*Aim of the task*
The records follow. Transcribe only the lines from the line containing "Task: Click the gray left sidebar strip" through the end, both ends included, and leave out the pictures.

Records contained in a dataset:
- - - - - - -

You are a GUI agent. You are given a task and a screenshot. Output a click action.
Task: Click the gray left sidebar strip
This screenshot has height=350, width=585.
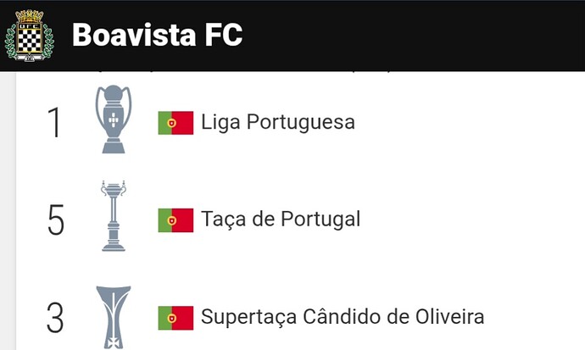[8, 211]
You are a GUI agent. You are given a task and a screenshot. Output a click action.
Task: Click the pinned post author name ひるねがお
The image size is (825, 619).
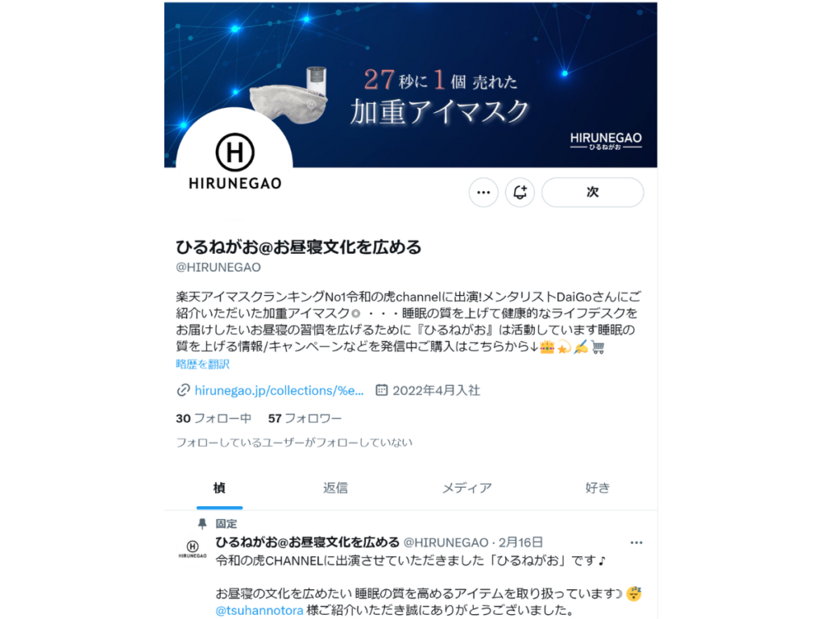307,542
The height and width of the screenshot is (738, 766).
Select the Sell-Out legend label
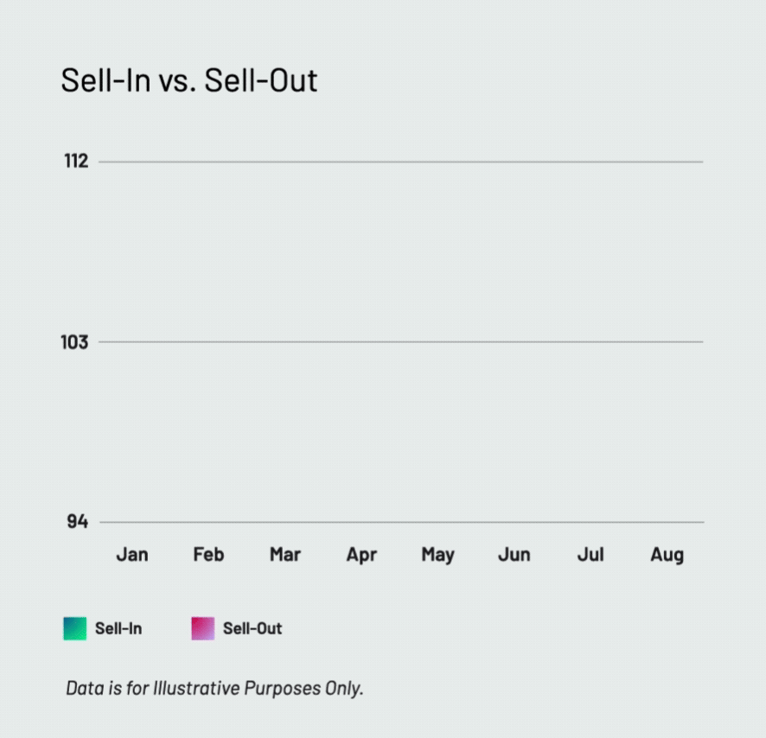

- - - - - - -

*Exercise response*
Task: Click the gray left sidebar strip
This screenshot has height=350, width=585.
[8, 211]
You are a GUI agent. You are given a task and a screenshot. Output a click action.
Task: Click the pinned post author name ひるねがお
The image size is (825, 619).
307,542
The height and width of the screenshot is (738, 766).
Select the Sell-Out legend label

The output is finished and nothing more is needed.